Subparsec Jet Morphologies of M87 at 43 GHz: Effects of Asymmetric Plasmoids within the Jet

TL;DR

This study models the effects of asymmetric plasmoid injections on the subparsec jet morphology of M87 at 43 GHz, explaining observed velocity and shape variations through a force-free jet framework.

Contribution

It introduces a model considering asymmetric plasmoid injections within a force-free jet to explain M87's jet dynamics and morphology at subparsec scales.

Findings

Asymmetric plasmoid injections can account for velocity variations.

Model reproduces limb-brightening and morphological changes.

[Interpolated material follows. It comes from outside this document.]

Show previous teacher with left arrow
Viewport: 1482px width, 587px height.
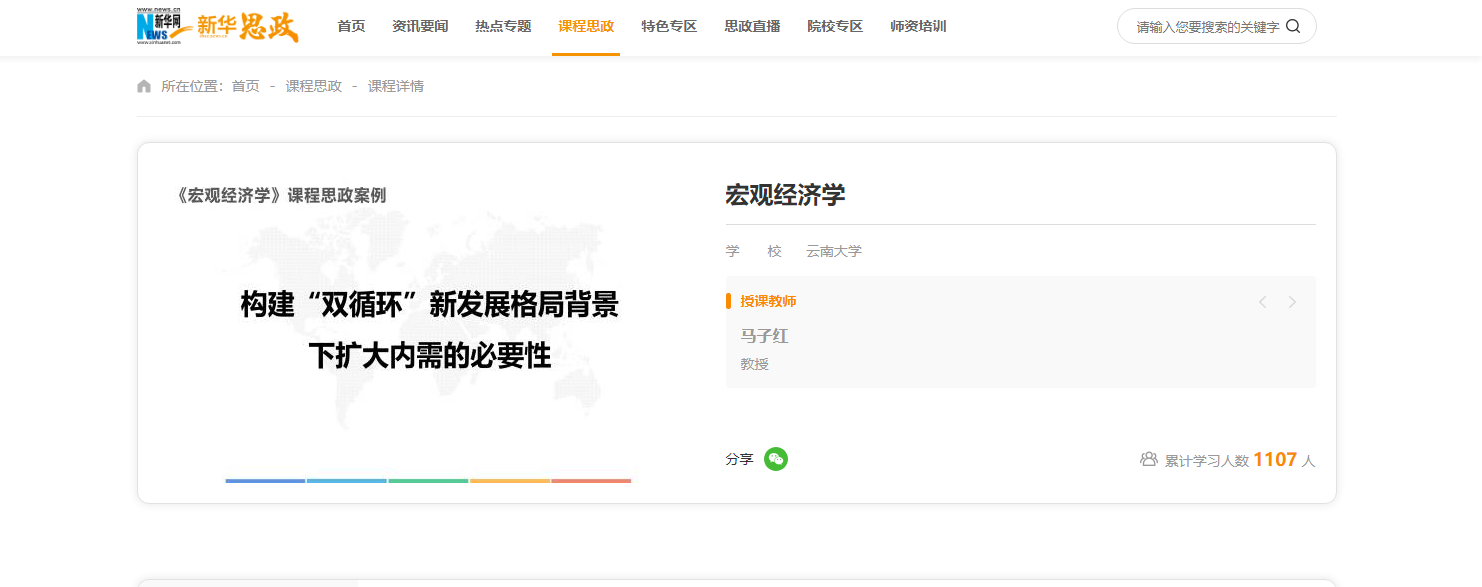tap(1262, 302)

Supports plasma injection asymmetry as key to jet dynamics.

Abstract

Radio observations of the M87 jet reveal limb-brightened features that exhibit temporal variations, with the brighter limb side not remaining consistently fixed at the subparsec scales. Utilizing a force-free jet model that considers exclusively the relativistic plasma dynamics along large-scale magnetic fields attached onto the central black hole, we examine the effects of asymmetric plasmoid injections within the subparsec jet. At subparsec scales, the jet velocity is predominantly influenced by poloidal velocity, leading to distinctive characteristics in both the morphology and trajectories of the plasmoids injected within the jet. We explore the potential modifications to the limb-brightened subparsec jet images resulting from the injection of asymmetric, shearing plasma, which is traditionally considered solely under conditions of stationary and symmetric mass loading. By comparing the model jet properties with the 43 GHz observations of the M87 jet, it is suggested that the asymmetric injection of plasmoids within the jet offers a satisfactory explanation for the observed velocity variations and morphological dynamics of the M87 jet.